Stored dataset items
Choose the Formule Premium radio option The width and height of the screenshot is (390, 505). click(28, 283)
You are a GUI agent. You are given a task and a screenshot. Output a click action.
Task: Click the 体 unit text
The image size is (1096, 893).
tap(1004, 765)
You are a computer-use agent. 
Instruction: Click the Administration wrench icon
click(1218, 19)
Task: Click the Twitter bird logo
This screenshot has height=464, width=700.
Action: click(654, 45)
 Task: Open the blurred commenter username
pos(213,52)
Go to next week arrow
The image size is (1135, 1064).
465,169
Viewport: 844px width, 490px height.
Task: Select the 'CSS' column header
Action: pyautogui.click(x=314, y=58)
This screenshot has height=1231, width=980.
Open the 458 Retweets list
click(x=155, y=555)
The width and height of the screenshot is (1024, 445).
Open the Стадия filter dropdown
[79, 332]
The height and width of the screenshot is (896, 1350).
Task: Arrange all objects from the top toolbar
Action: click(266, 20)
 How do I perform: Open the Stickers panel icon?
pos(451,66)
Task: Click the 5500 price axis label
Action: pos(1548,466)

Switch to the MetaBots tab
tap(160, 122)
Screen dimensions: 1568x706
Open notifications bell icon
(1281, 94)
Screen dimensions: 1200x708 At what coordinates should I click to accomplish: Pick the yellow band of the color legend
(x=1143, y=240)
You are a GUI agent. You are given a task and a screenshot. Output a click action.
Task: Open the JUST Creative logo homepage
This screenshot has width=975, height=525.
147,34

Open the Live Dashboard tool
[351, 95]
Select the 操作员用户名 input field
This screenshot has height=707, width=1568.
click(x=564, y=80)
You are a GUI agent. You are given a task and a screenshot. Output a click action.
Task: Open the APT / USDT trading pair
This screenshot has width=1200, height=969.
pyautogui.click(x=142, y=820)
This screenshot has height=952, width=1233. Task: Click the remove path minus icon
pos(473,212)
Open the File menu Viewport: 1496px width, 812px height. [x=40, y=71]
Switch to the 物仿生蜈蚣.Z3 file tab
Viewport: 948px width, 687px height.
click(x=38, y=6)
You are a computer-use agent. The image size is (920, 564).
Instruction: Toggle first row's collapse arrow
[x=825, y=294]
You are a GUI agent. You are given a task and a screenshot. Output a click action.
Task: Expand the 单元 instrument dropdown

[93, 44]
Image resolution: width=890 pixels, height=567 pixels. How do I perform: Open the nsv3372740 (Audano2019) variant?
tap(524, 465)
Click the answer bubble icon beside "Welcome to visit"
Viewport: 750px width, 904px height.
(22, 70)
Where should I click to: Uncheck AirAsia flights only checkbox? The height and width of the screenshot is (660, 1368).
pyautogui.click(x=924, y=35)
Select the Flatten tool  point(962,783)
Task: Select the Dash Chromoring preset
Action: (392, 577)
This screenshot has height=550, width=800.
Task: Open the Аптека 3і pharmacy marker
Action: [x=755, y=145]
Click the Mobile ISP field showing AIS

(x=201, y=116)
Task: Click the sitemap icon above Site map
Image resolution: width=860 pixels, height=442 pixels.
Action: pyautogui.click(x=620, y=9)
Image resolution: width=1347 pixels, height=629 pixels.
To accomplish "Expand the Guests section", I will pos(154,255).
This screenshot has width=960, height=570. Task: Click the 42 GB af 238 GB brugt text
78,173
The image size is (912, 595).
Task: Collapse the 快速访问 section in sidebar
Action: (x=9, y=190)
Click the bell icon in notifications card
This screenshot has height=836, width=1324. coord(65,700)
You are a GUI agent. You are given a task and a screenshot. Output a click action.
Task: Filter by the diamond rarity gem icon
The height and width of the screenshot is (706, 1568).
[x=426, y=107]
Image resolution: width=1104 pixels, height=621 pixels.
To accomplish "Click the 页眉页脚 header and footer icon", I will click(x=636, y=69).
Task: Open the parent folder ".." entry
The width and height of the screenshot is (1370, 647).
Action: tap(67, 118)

Assignment
Your answer should be the exact lines above from the one with "Task: Click the 体 unit text" through the one with "Task: Open the JUST Creative logo homepage", both included, and nothing besides.

Result of this exercise
Task: Click the 体 unit text
The image size is (1096, 893).
tap(1004, 765)
You are a computer-use agent. 
Instruction: Click the Administration wrench icon
click(1218, 19)
Task: Click the Twitter bird logo
This screenshot has height=464, width=700.
Action: click(654, 45)
 Task: Open the blurred commenter username
pos(213,52)
Go to next week arrow
The image size is (1135, 1064).
465,169
Viewport: 844px width, 490px height.
Task: Select the 'CSS' column header
Action: pyautogui.click(x=314, y=58)
This screenshot has height=1231, width=980.
Open the 458 Retweets list
click(x=155, y=555)
The width and height of the screenshot is (1024, 445).
Open the Стадия filter dropdown
[79, 332]
The height and width of the screenshot is (896, 1350).
Task: Arrange all objects from the top toolbar
Action: click(266, 20)
 How do I perform: Open the Stickers panel icon?
pos(451,66)
Task: Click the 5500 price axis label
Action: pos(1548,466)

Switch to the MetaBots tab
tap(160, 122)
Screen dimensions: 1568x706
Open notifications bell icon
(1281, 94)
Screen dimensions: 1200x708 At what coordinates should I click to accomplish: Pick the yellow band of the color legend
(x=1143, y=240)
You are a GUI agent. You are given a task and a screenshot. Output a click action.
Task: Open the JUST Creative logo homepage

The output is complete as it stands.